● EXCERPTED DATA
▼
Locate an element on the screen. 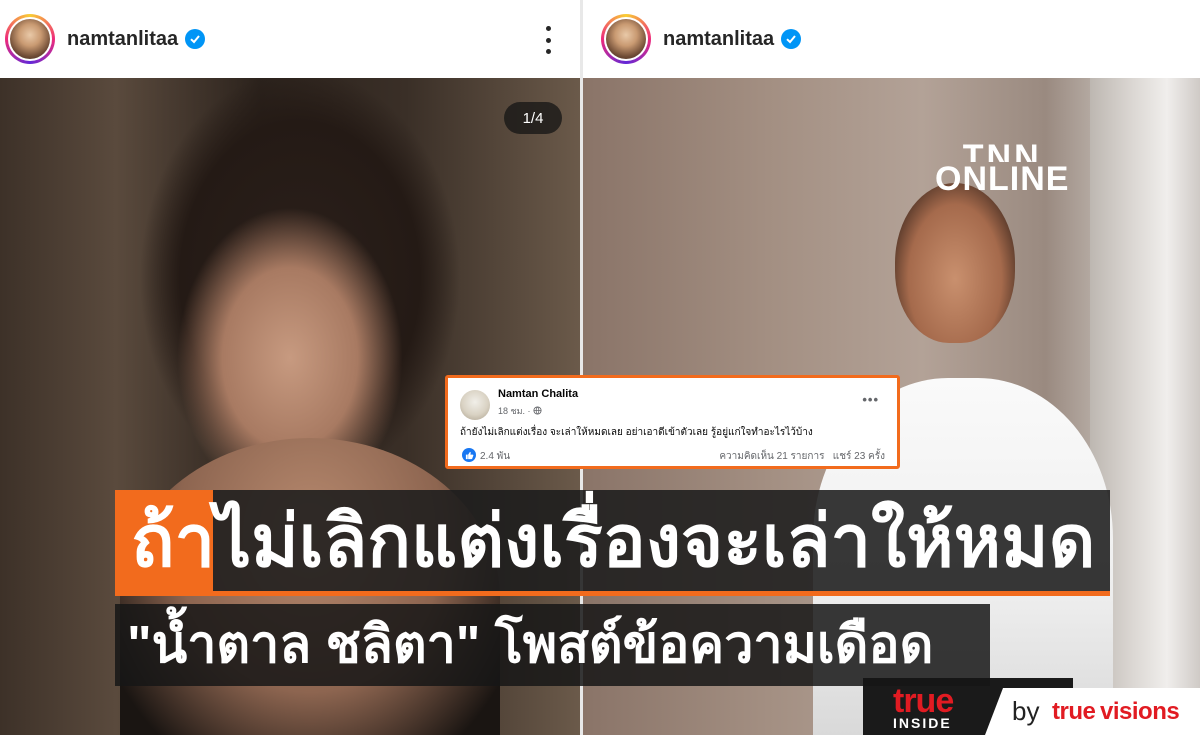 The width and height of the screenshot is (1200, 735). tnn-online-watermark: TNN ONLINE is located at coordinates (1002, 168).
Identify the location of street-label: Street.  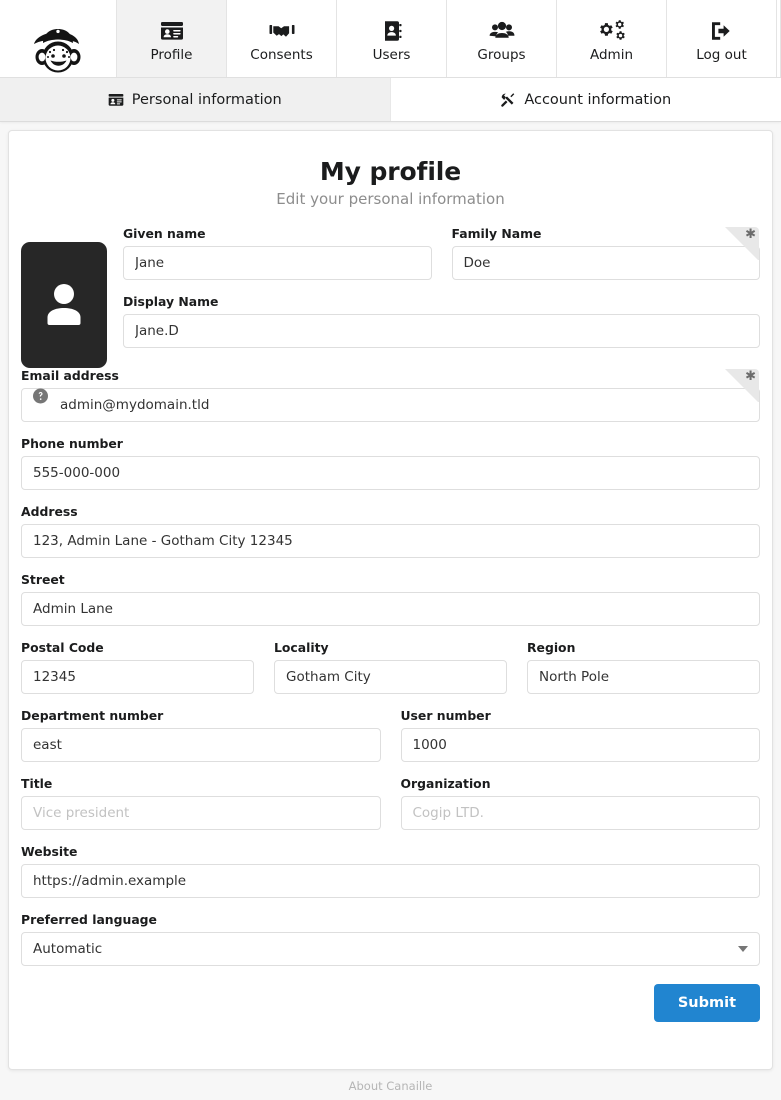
▲
▼
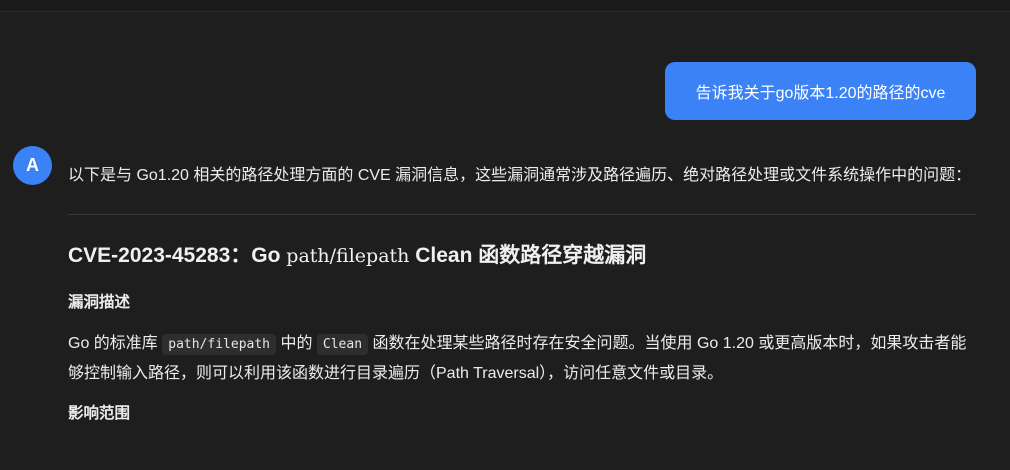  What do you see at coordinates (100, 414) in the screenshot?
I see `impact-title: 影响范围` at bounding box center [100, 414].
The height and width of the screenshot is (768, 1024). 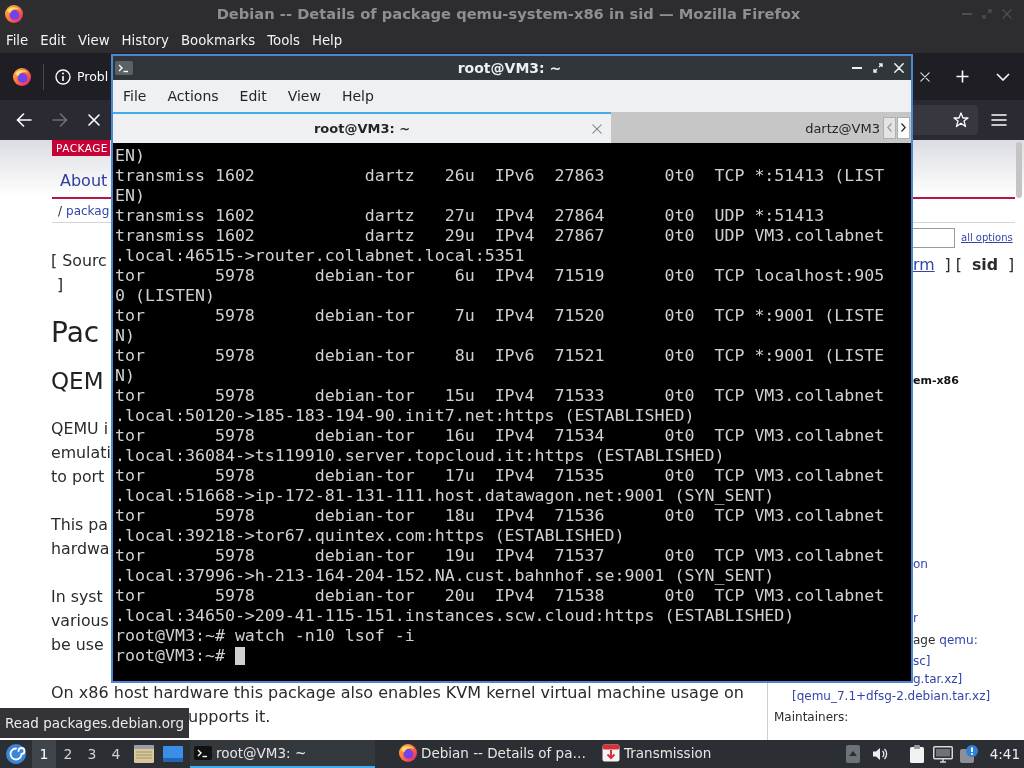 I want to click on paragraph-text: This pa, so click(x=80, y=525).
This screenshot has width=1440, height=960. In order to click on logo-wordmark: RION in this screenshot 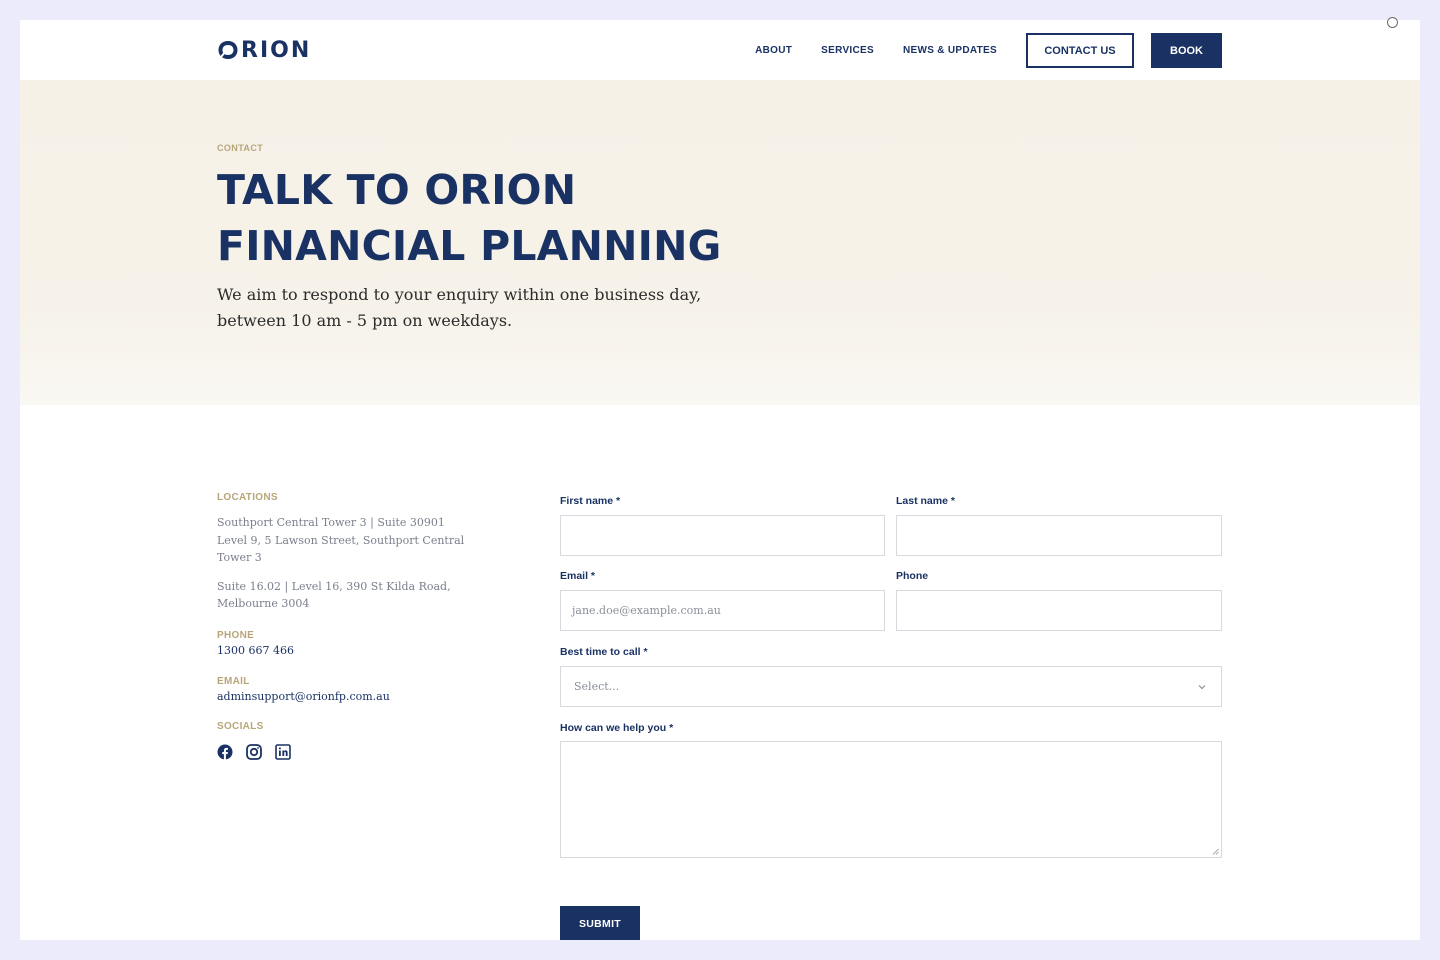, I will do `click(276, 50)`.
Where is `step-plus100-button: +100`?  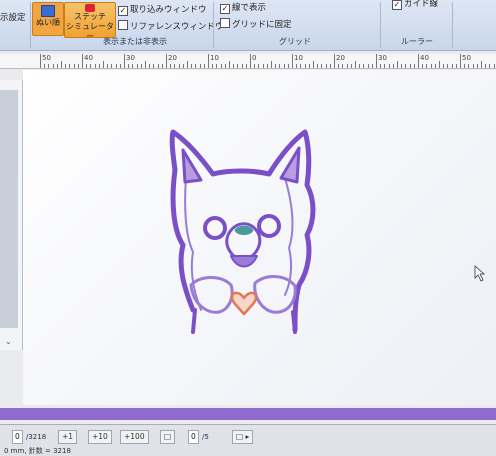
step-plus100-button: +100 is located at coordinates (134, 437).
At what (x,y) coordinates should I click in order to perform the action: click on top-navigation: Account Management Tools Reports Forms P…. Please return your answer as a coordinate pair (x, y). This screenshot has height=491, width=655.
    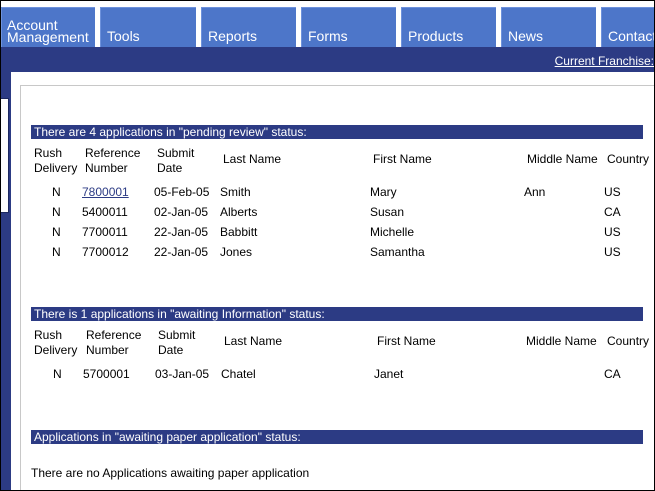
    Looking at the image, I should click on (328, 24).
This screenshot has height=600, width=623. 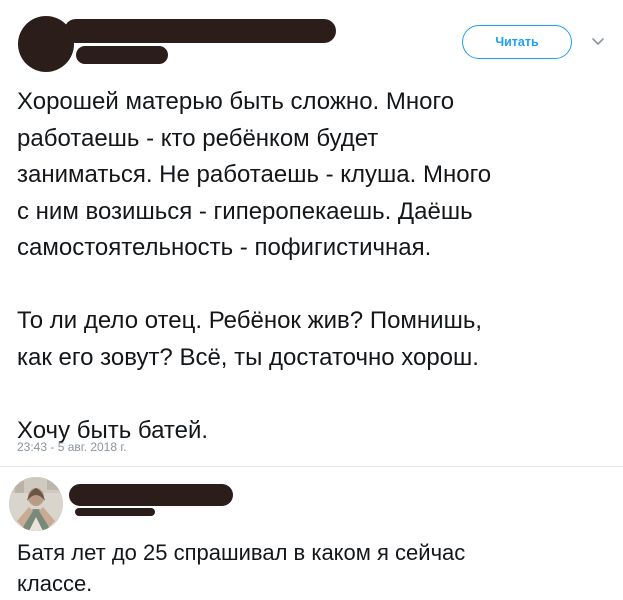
▲
▼
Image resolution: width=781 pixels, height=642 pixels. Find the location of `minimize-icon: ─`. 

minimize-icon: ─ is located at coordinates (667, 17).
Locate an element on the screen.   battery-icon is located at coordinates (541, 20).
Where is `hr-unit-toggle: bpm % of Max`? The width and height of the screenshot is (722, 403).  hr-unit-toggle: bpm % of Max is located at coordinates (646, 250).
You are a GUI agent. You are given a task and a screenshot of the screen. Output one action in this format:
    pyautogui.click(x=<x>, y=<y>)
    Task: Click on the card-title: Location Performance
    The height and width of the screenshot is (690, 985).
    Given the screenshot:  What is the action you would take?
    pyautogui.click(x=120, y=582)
▲
● GOAL OF THE EXERCISE
Rewrite the lines starting with the line that contains "Image resolution: width=781" and going on through the line that contains "coordinates (541, 20).", changing "pixels" to "px" and leaving everything else untouched.

● OUTPUT FOR THIS EXERCISE
Image resolution: width=781 px, height=642 px. Find the location of `minimize-icon: ─`. 

minimize-icon: ─ is located at coordinates (667, 17).
Locate an element on the screen.   battery-icon is located at coordinates (541, 20).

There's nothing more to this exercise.